WRITTEN INSTRUCTION 1:
In the source text, which works were the first part of the Middle English field to be cultivated?
WRITTEN INSTRUCTION 2:
Translate this sentence from the source text into Spanish: "For such an investigation of the language, the Wycliffite versions are ideal."
WRITTEN INSTRUCTION 3:
Return the stretch of the source text from "Al ful of fresshe" through "going rapidly forward.", word for word.

SOURCE TEXT:
I. GENERAL AIM OF THE STUDY

The field of Middle English language and literature is at last receiving the attention that it deserves for its importance in English literary history. Long a tangled wilderness, dreaded and shunned by scholars, who realized the difficulties and labor involved in clearing so vast a tract, and how little could be accomplished by any one person, it is now invaded by scores of busy workers. The first tract to be cultivated was naturally that which promised the readiest and richest returns, the works of Chaucer. Many eminent scholars have put their best efforts upon this great poet, so that to-day more people perhaps than ever before wander with delight through his pages,

As it were a meede,

Al ful of fresshe floures, whyte and reede.

From Chaucer, interest gradually broadened to include writers of lesser magnitude, of whose works critical editions have been published. Investigations into the language and literary history of the period are going rapidly forward.

No worker in the Middle English field could, of course, entirely neglect the two Wycliffite versions of the Bible, and some have given them rather careful study. It has usually, however, been for the purpose of ascertaining the authorship, or of determining the exact relations of the Wycliffite to later versions. There have been a few German dissertations on the 'Sprache und Syntax' of various

portions or forms, discussed in purely technical fashion. But thus far there has been little effort to evaluate the language of the Wycliffite versions as a living medium for the expression of thought, and to establish it in its place in the development of the English language. In order to accomplish this result, a very careful study must be made, both of the semantics and the syntax, in their relation to current usage, so far as that may be discovered. There are many difficulties in the way, if one would discover the power of a language at any given period, among them the difficulty of knowing just what thought the writer intended to express, and what facilities the language offered him. These difficulties are, however, partially overcome when the passage under consideration is a translation, and still further if it is a translation of a standard text. For such an investigation of the language, the Wycliffite versions are ideal. They are the translation of a text which had been sacred and standard for centuries; a text, portions of which had been translated again and again, from early Old English times, and which is still, in new translations, the intimate possession of every modern nation.

EXCERPTED RECORDS:
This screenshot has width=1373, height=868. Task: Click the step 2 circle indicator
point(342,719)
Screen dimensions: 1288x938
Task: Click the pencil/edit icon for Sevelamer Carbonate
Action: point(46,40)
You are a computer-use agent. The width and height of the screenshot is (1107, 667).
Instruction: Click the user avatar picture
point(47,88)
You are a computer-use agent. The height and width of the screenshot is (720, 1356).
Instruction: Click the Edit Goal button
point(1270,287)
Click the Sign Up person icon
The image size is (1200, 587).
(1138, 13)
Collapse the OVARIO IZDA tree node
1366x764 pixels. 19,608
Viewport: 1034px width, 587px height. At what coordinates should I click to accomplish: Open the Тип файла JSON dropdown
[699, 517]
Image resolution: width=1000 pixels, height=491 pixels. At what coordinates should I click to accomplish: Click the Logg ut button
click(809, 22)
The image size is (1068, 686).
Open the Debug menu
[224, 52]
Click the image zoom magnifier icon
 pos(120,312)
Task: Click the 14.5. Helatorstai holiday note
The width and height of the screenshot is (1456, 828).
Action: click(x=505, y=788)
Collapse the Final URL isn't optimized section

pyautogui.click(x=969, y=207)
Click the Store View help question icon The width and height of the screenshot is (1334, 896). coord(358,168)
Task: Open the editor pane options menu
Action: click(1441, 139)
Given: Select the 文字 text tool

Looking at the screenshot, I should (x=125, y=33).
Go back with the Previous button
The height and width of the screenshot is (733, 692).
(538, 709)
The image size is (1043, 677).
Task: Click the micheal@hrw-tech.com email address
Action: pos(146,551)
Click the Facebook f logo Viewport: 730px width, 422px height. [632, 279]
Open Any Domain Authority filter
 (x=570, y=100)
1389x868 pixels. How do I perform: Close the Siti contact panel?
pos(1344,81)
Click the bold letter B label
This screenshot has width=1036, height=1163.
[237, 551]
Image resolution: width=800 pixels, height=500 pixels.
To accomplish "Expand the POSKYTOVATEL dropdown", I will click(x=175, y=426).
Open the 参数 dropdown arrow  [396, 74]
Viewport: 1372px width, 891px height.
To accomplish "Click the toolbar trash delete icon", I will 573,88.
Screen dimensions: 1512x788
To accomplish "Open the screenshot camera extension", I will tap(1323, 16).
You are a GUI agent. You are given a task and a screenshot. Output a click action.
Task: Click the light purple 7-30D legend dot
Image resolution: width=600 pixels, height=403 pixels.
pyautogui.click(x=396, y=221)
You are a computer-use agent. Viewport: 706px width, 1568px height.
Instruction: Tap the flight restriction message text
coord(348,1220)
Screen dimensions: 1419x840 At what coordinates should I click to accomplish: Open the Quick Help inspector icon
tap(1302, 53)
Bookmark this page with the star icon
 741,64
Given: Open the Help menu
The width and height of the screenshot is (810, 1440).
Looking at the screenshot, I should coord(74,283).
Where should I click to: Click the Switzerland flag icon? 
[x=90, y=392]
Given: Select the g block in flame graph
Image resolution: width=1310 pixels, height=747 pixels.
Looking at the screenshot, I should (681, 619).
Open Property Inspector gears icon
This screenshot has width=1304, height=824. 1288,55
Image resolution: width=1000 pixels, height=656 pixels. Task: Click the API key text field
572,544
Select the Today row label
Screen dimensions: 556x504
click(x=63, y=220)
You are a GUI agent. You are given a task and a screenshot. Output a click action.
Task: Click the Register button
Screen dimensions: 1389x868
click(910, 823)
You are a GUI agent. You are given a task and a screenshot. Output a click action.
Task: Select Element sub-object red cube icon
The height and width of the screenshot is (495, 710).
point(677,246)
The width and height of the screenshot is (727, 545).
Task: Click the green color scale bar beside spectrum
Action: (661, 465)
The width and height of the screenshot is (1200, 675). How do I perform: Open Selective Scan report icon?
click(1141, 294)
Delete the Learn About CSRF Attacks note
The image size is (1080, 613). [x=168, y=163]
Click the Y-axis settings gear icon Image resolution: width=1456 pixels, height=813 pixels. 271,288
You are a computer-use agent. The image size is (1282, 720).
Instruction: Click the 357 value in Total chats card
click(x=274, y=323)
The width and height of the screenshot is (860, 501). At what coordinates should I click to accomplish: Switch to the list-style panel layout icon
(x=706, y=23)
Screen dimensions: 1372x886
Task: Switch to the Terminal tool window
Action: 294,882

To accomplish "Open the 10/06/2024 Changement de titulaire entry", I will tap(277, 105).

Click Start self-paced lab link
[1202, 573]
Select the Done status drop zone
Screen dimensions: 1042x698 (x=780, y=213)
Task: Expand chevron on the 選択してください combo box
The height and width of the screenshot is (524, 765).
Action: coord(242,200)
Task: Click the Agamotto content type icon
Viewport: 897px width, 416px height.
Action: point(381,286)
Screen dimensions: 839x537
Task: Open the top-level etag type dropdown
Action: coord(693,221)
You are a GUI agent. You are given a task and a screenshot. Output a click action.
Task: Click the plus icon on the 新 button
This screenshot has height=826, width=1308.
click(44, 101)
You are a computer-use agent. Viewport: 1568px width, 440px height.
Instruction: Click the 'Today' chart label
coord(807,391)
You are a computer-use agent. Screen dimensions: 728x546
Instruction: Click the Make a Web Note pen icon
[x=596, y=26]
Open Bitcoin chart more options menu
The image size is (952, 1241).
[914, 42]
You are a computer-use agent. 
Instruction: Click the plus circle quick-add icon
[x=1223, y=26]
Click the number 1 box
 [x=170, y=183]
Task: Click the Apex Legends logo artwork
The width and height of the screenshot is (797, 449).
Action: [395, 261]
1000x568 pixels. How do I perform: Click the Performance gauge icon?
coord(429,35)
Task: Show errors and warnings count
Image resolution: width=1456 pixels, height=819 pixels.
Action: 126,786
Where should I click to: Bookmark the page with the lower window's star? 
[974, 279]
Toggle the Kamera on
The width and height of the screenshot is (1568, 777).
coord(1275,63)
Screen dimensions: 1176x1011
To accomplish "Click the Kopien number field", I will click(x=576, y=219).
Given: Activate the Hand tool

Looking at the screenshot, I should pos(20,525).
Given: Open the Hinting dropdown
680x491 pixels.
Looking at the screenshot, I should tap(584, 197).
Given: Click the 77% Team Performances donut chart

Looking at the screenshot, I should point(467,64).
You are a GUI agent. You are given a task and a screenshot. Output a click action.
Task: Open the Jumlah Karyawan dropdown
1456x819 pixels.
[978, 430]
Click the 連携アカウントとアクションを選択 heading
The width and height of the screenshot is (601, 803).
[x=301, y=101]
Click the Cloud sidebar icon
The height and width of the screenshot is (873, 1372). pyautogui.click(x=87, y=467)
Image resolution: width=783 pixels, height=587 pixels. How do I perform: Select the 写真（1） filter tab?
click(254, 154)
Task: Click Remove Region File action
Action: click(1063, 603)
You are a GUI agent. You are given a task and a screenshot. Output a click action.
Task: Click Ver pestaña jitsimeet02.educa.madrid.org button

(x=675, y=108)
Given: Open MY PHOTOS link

ANSWER 1:
The works of Chaucer.

ANSWER 2:
Para tal investigación de la lengua, las versiones wyclifitas son ideales.

ANSWER 3:
Al ful of fresshe floures, whyte and reede.

From Chaucer, interest gradually broadened to include writers of lesser magnitude, of whose works critical editions have been published. Investigations into the language and literary history of the period are going rapidly forward.